Mais, rien n’a changé – ou si peu ! – pour les jeunes gens qui découvrent leur homosexualité dans la profondeur de leur solitude. Rien n’a changé – ou si peu ! – quand il est question de révéler l’homosexualité à ses parents et à sa famille, ou de « l’avouer », comme beaucoup disent, renvoyant un peu plus la culpabilité de celui qui doit parler.
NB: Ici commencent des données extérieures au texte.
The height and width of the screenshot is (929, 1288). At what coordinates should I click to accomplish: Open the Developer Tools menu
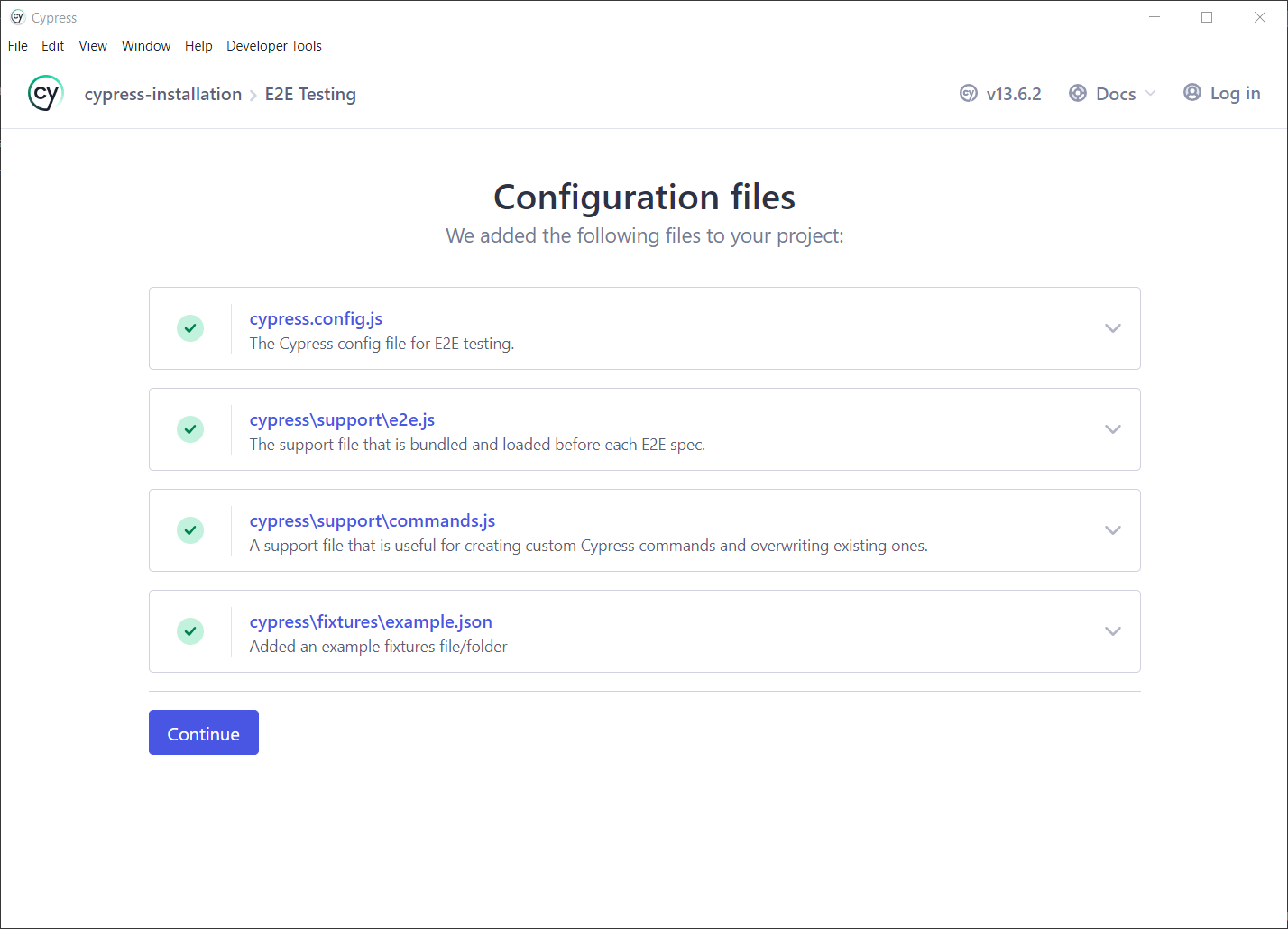pyautogui.click(x=273, y=46)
Rien n’a changé – ou si peu ! – puisque les jeunes homosexuels tentent de se suicider, toutes choses étant égales par ailleurs, 7 fois plus que les autres jeunes de la même catégorie d’âge. Ce chiffre glace le sang en 2014 ! Rien n’a changé – ou si peu ! – puisque nombres d’ histoires familiales se nourrissent de l’homophobie latente ou expresse, et tétanisent, jusqu’à des âges avancés, les enfants – parfois vieux, parfois très vieux – qui ont enfoui le secret dans leur solitude et souffrent en silence et attendent la mort de leur parent comme le symbole du soulagement et de la libération. Rien n’a changé – ou si peu ! – puisqu’il est simplement impossible, naturellement, qu’un couple homosexuel, se tienne la main aussi simplement que le font les autres couples en public, en tous lieux. Car se tenir la main est encore jugé, même par des amis des homosexuels, comme une provocation…. Rien n’a changé – ou si peu ! – puisque il est encore « compliqué » d’afficher son homosexualité dans le monde du travail sans s’en trouver pénaliser en terme d’avancement de carrière…. Le renvoi de l’homosexualité à la vie privée quand le couple hétérosexuel est une norme sociale signe là, précisément, ce que le mariage homosexuel entend utilement résoudre. Le couple est social. La sexualité est privée.
Cette liste non exhaustive des réalités quotidiennes des homosexuels qui vivent en 2014 n’est pas une vue de l’esprit ! Elle est la vraie vie de nombre d’entre eux et d’entre elles qui vivent de vrais drames nourris de vrais mensonges durables, de double vie définitivement assumée. Si l’on choisit ses amis, la famille, elle, s’impose dans le jugement et rend des vérités impossibles à révéler. OU supposé telle. Le drame est seulement dans l’idée qu’on s’en fait. Evidemment.

Tant que les jeunes découvriront l’homosexualité dans l’angoisse, la solitude et la souffrance, cela signifie que l’image de l’homosexuel reste profondément négative. Tant qu’il sera si compliqué de dire l’homosexualité, à sa famille, à son environnement professionnel, cela signifie que la liberté n’est pas atteinte. Tant qu’il sera dangereux de se tenir la main entre hommes ou entre femmes, l’égalité n’existe pas.

Les chiffres des actes homophobes révélés pour 2013, très alimentés par un débat nauséabond à l’occasion de la réforme majeure de l’ouverture du droit au mariage pour les homosexuels, prouvent que les sondages encourageants sur la « tolérance » des français à l’égard de l’homosexualité, ne révèlent pas la réalité de la perception du sujet. Il ne suffit pas d’avoir son ami arabe pour ne pas être raciste, il faut aussi être capable de vivre la chose dans sa cellule d’origine. Le cœur du sujet est là. Il n’est pas résolu.